A new digital-signage network installed for Rolls-Royce at its design and manufacturing facility in Indianapolis, Indiana is said to be one of the biggest corporate-communications deployments to date to rely on cellular technology.

 

Spread across five locations including two manufacturing and development plants, each of a million square feet, the 29-screen network enables managers at Rolls-Royce to communicate information on events and products as well as other corporate messaging to 4000 workers.

 

All content is produced and edited by Rolls-Royce’s corporate-communications department and scheduled using MediaTile’s Web-based Broadcast Portal application, through which the displays are individually or collectively addressable.

 

“For Rolls-Royce leadership, they now have a tool that can reach the entire workforce in broad strokes,” the company’s Chuck Gose told aka.tv. “It’s not a tool we rely on [as] a sole communication vehicle, but it’s another tool in the belt that we use for message reinforcement.”

 

According to Gose, content on the network includes company news, announcements, charitable events, recent awards and recognitions, policies and procedures, and information on visiting dignitaries. The network can also play video clips for training and education.

 

It uses MediaTile’s modules branded as Digital-Sign-In-A-Box, each of which comprises an LCD panel, integrated PC, and cellular receiver. The 32-inch displays are already installed in lobby areas and all break rooms across the five Rolls-Royce Indianapolis locations, with the aim of reaching employees who don’t have daytime access to computers or email.

 

Replacing CRTs
The Indianapolis network was commissioned to replace Rolls-Royce’s ageing collection of 29-inch CRT-based displays used to play cable news, which Gose says the company was finding difficult to maintain. He explains that Rolls-Royce opted for a cellular – rather than an IP-based or satellite-based – network because of the size of its commercial premises and the logistical difficultly of rewiring the plants, one of which was built in the 1940s.

 

MediaTile CEO Keith Kelsen says that his company’s cellular-based digital-signage products are a good match for Rolls-Royce, which had originally shelved plans for an internal communications network due to cost concerns before contacting MediaTile.

 

According to Kelsen, the cellular nature of the plug-and-play MediaTile installation meant that Rolls-Royce could install its network at half the price of a wired, IP-based network, and in half the time such a network would have required.
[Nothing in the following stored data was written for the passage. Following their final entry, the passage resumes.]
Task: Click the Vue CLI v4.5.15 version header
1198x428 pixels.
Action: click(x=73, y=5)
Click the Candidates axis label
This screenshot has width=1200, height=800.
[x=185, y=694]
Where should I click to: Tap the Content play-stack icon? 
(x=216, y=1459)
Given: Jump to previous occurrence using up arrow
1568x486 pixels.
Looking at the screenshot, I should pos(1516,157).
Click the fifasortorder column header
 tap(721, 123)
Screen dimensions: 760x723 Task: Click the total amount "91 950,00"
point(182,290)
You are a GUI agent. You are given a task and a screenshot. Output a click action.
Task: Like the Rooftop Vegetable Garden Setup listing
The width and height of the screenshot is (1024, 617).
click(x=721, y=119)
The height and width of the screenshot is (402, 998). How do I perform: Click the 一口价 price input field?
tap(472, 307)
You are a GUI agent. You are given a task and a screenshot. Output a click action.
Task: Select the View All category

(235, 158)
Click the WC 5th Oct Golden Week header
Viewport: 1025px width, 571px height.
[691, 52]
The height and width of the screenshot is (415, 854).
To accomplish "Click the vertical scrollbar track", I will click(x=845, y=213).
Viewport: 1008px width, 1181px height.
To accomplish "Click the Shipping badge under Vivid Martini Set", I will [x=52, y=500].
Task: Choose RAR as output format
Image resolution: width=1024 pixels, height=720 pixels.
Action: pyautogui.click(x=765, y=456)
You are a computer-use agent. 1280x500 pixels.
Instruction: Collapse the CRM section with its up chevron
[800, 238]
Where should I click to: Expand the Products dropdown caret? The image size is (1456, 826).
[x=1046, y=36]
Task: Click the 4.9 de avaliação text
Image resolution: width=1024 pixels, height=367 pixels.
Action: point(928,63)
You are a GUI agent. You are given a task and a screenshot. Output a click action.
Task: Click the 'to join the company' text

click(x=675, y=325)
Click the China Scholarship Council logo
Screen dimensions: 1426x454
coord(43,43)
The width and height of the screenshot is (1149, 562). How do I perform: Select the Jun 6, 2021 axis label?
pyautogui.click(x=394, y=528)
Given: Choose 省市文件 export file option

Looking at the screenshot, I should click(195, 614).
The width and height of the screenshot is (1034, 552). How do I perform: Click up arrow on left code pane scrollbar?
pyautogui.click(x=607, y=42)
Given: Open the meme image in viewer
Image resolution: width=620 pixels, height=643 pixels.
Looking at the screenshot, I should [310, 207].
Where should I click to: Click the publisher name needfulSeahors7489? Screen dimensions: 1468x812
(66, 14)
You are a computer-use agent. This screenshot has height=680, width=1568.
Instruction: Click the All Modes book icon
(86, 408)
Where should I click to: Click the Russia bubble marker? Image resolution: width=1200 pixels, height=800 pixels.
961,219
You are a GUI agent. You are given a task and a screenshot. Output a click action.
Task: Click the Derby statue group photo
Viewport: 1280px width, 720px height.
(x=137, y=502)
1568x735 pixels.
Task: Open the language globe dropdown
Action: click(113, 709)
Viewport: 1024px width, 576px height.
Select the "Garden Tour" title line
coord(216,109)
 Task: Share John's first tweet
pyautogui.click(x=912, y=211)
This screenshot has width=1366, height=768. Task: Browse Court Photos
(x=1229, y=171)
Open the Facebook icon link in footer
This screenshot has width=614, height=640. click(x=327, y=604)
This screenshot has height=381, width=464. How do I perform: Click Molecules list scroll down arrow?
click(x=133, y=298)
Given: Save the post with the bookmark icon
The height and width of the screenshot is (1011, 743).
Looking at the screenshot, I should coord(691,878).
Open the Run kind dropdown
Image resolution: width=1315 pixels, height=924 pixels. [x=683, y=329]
“Digital signage is not about infrastructure, it’s about content,” he said, noting that clients don’t want to have to hire an entire IT department to operate a network. He calls the Rolls-Royce deployment a “significant entry into the corporate-communications industry”.

 

The Rolls-Royce installation is the first internal corporate-communications application for MediaTile, which to date has provided digital-signage infrastructure to clients in the retail and banking sectors, including a nationwide installation for Home Depot Canada.